I learned writing code without auto-completion. Hell, I learned to write machine code, this was one of my first encounters with this field. I learned to write code on paper, I swear, literally using a pen and paper: this was how we were evaluated during my studies. This feels antiquated and yet, this was a mental challenge I enjoyed. Writing quicksort with just my brain, me, a pen and a sheet of paper was so intense.

Actually, using AI to write code goes against a lot of what I learned the hard way. Planning, specs, and architecture were always a massive part of the job, of course. But implementation was where I used to spend the most time, and that time mattered. That was where edge cases surfaced, where abstractions met reality, where I internalized how the system really worked. Do you remember that time? It’s been months since I wrote anything complex by myself. I feel sad this time is over now. Maybe a lot of it is nostalgia though - I’m not sure yet.
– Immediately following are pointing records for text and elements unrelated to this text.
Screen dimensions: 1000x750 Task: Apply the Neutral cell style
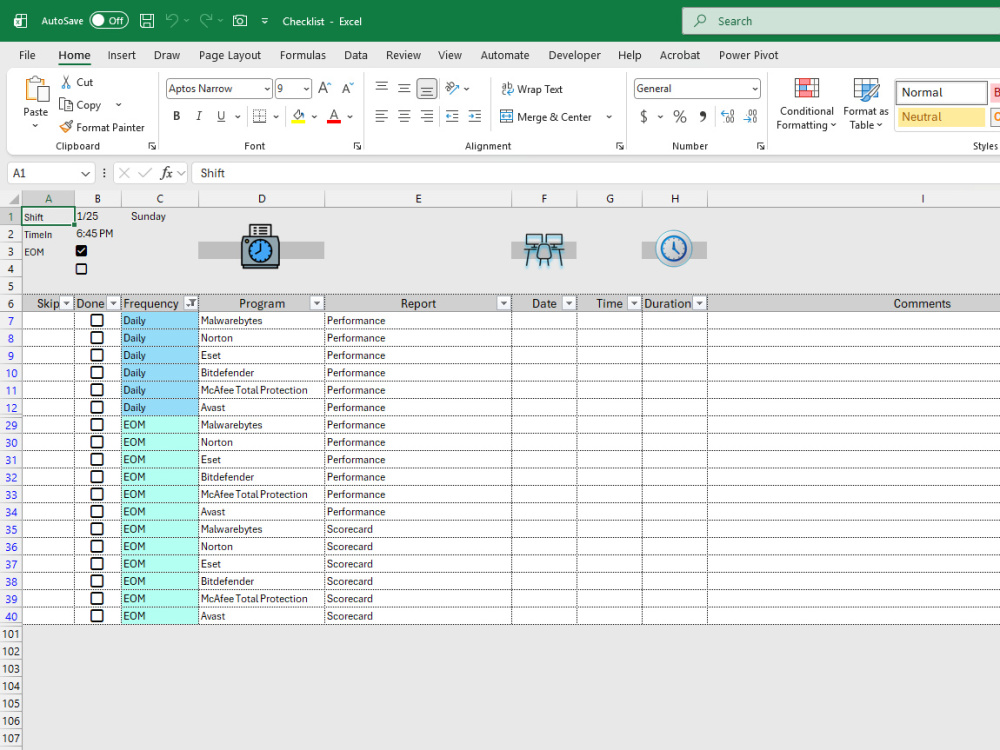click(940, 117)
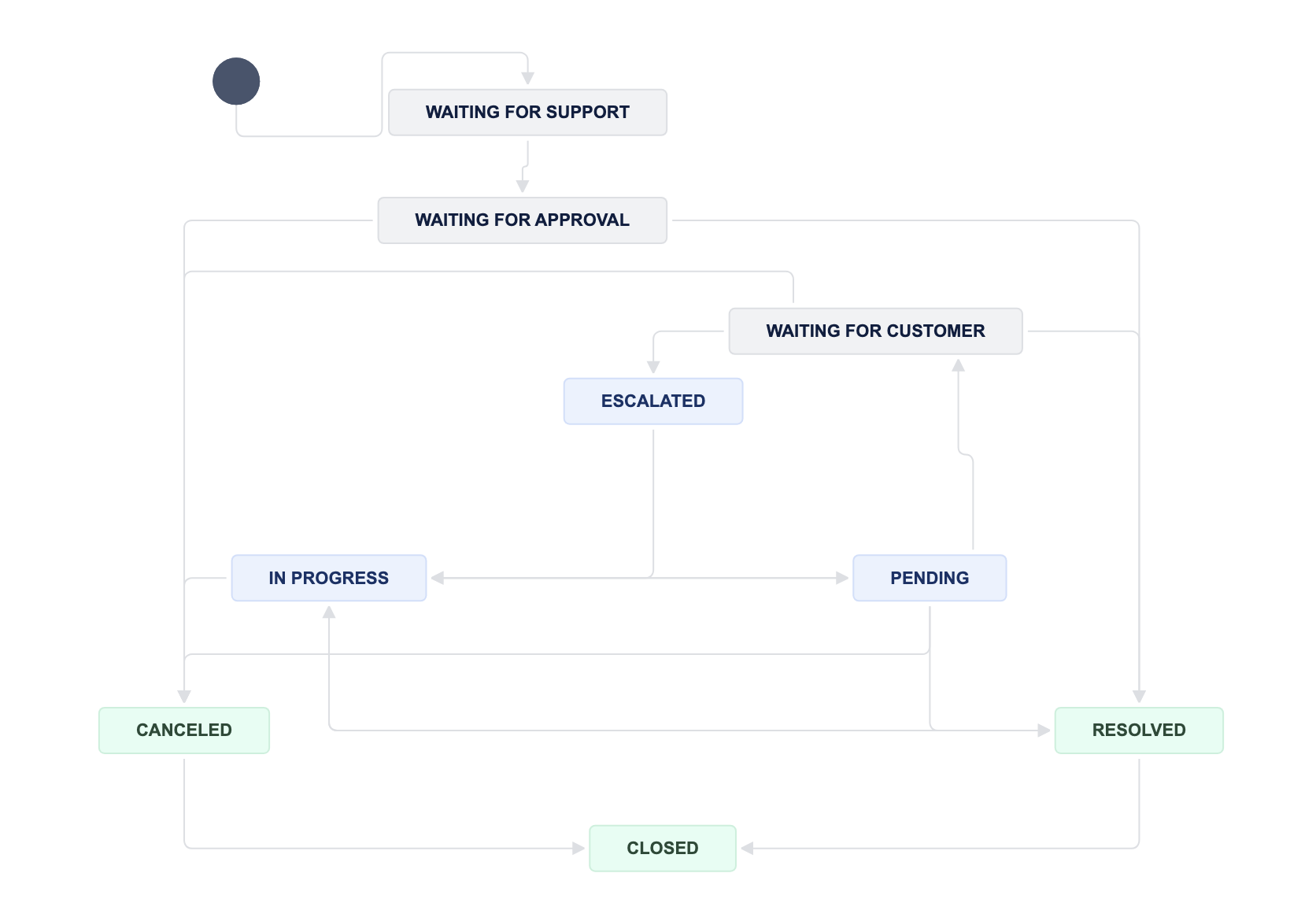Click the arrowhead pointing down into RESOLVED
The width and height of the screenshot is (1316, 910).
[1139, 697]
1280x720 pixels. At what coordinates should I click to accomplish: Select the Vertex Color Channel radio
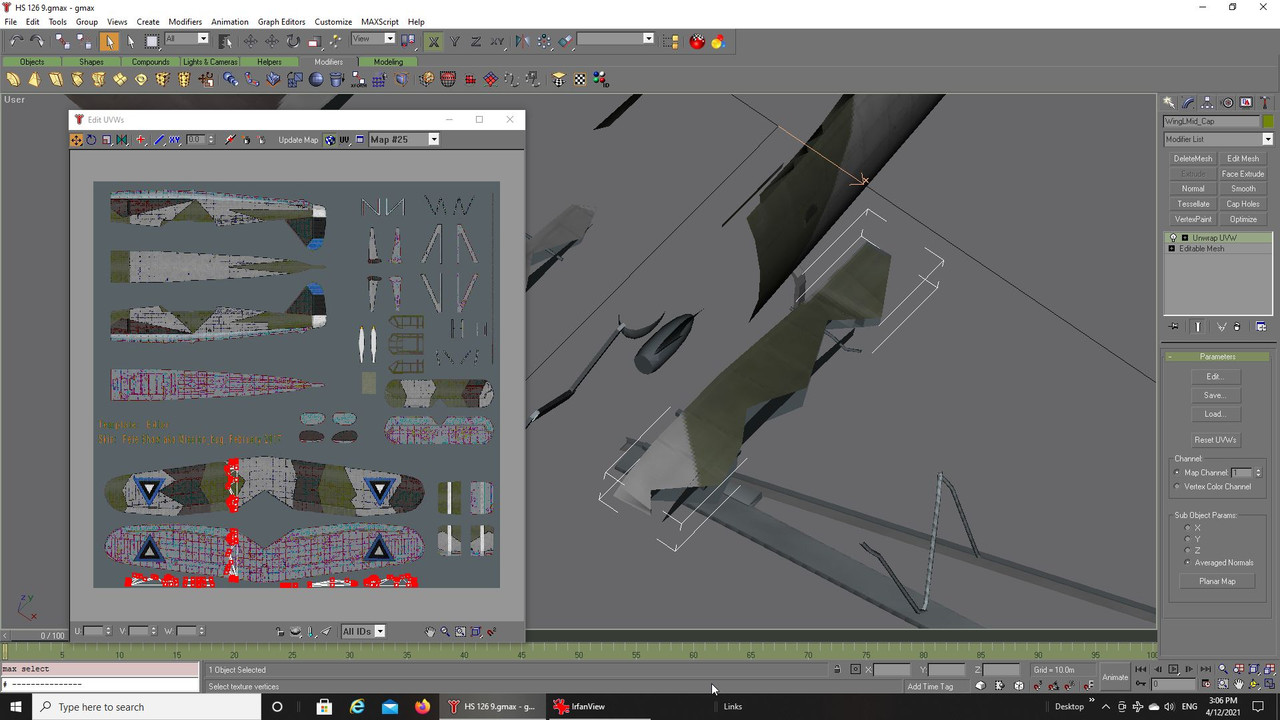click(1176, 487)
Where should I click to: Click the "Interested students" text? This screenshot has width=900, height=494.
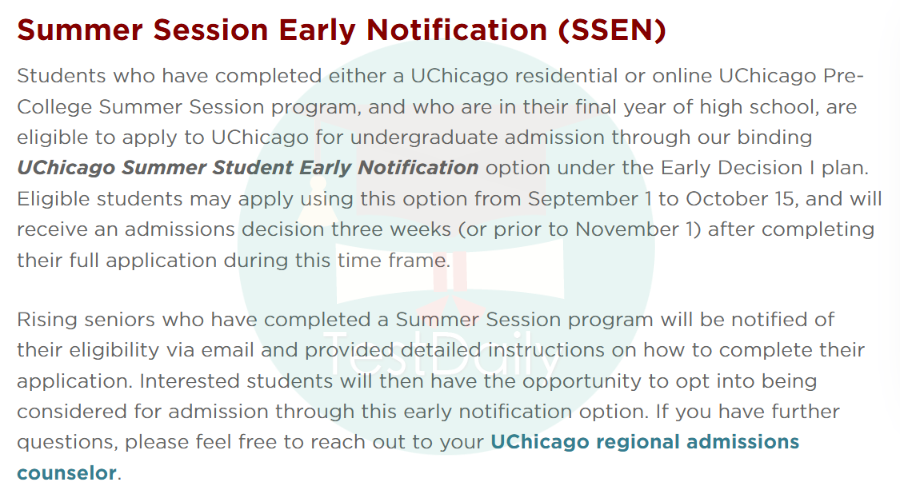click(x=235, y=381)
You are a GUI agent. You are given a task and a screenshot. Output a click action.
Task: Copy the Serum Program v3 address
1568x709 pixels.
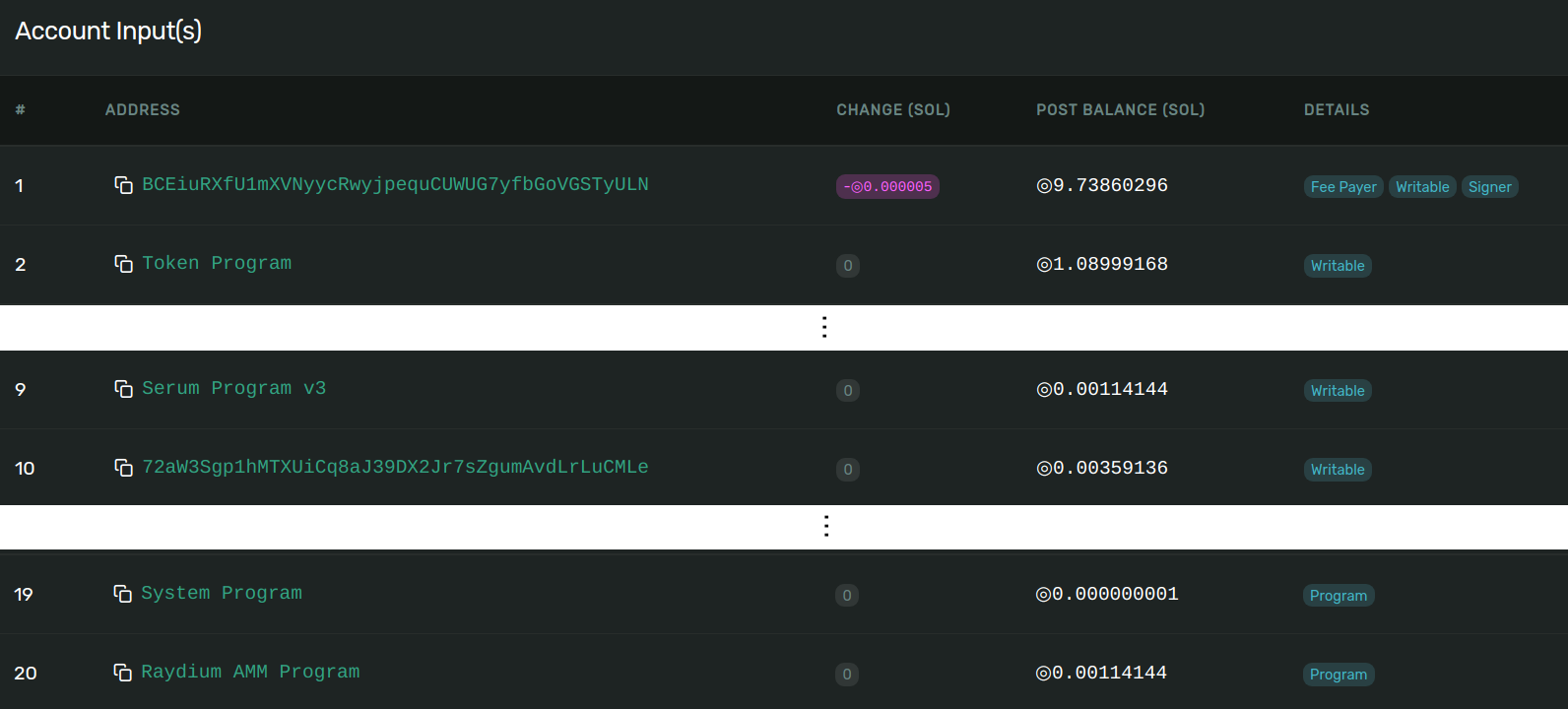point(123,389)

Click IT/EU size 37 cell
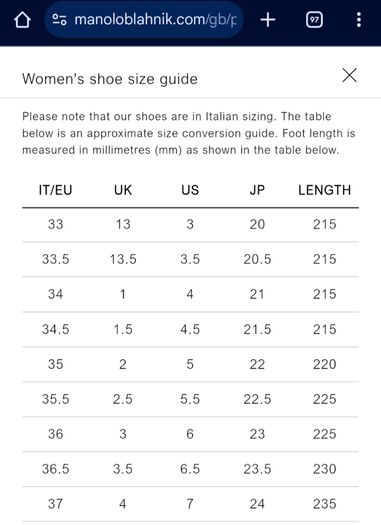tap(56, 504)
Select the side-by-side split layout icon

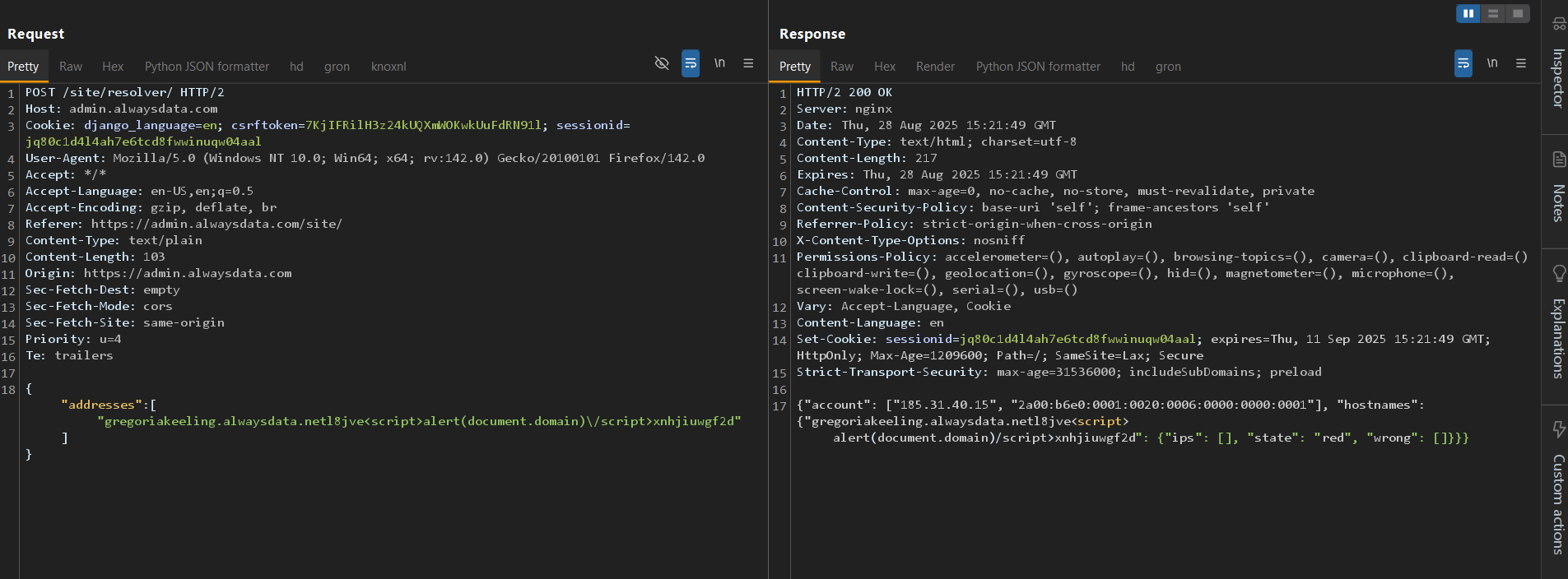coord(1468,13)
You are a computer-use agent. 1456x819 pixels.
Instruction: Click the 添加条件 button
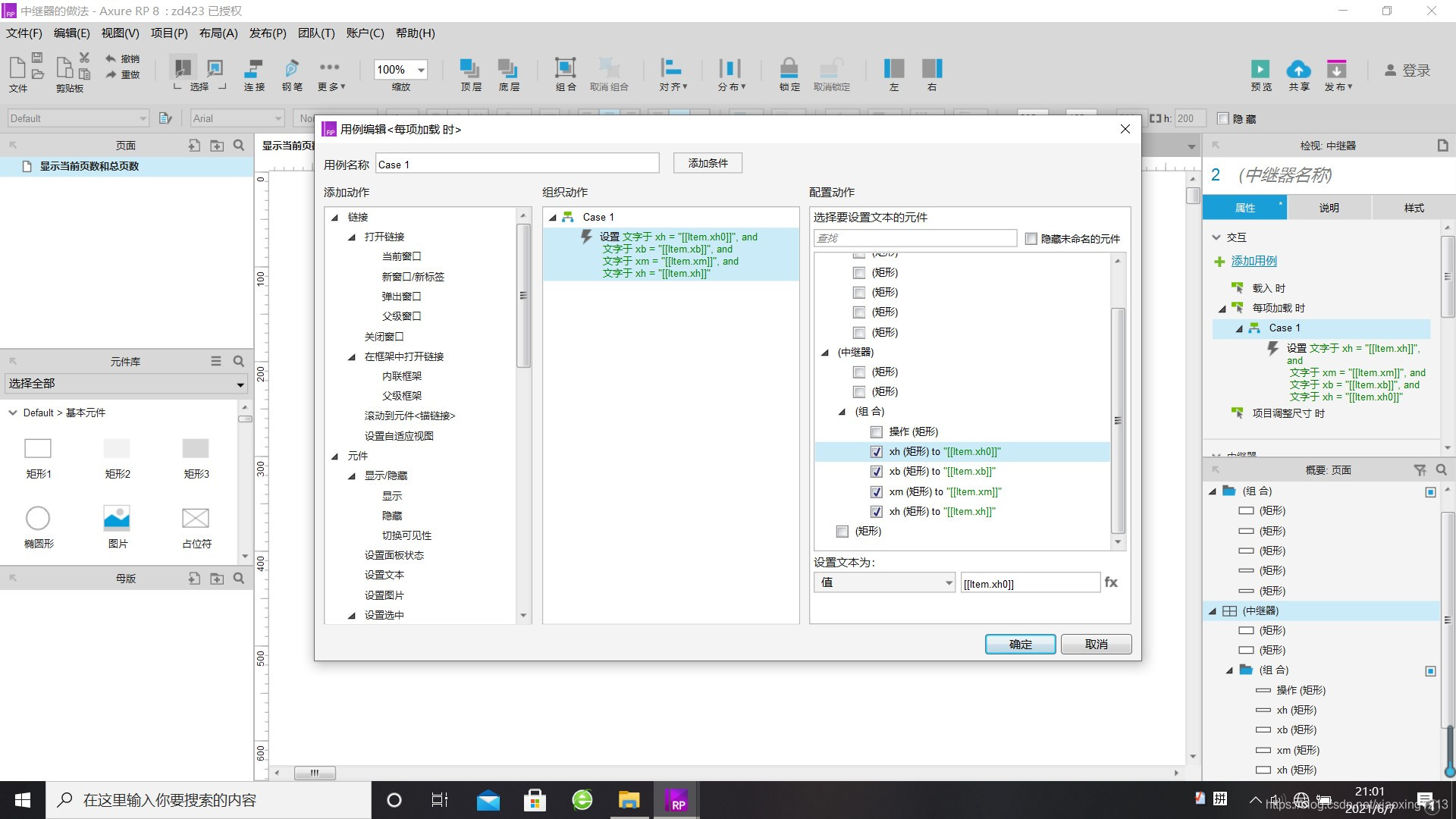[708, 164]
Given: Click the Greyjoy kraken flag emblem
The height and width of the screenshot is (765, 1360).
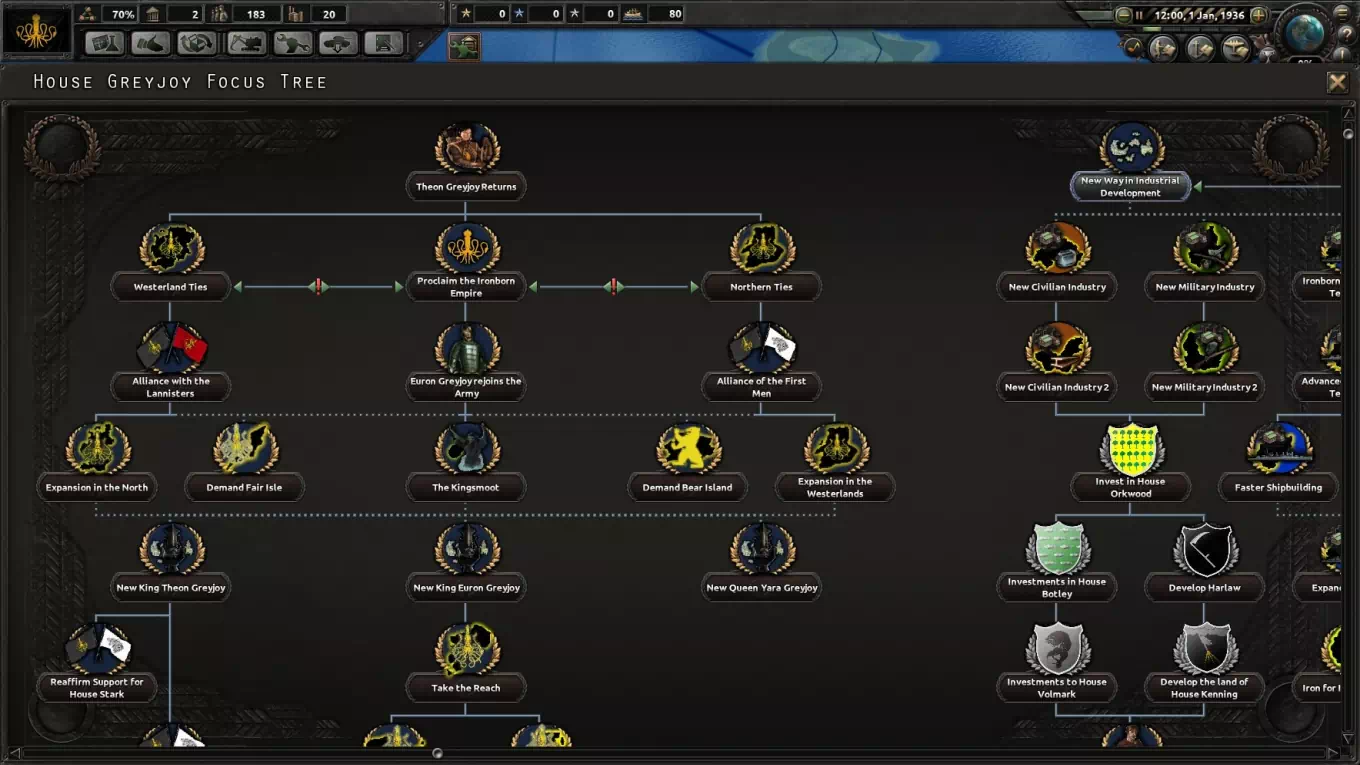Looking at the screenshot, I should 36,30.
A lot of the best writing on AI coding right now focuses on discipline: how to stay in the loop, how to review well, how not to drown in slop. I agree with all of that. But my discomfort is not only about quality.

I do not think the old way was pure or better in every respect. A lot of it was slower, more tedious, and not necessarily more correct. The tools really do unlock things that would otherwise not get built. But previous abstractions mostly removed mechanical effort. AI removes part of implementation itself, and implementation was where I used to discover the system, build a mental model, and earn my understanding. That is why this feels categorically different.

We traded this away willingly because the productivity gains were too obvious to ignore. And now I’m not sure I like the deal. This is not quite the job I signed up for. Building things is still satisfying, but the way we build them used to be part of the craft, of the pleasure, of how we learned. AI-assisted coding changes the relationship between the engineer and the code, and maybe, in time, the meaning of the job itself.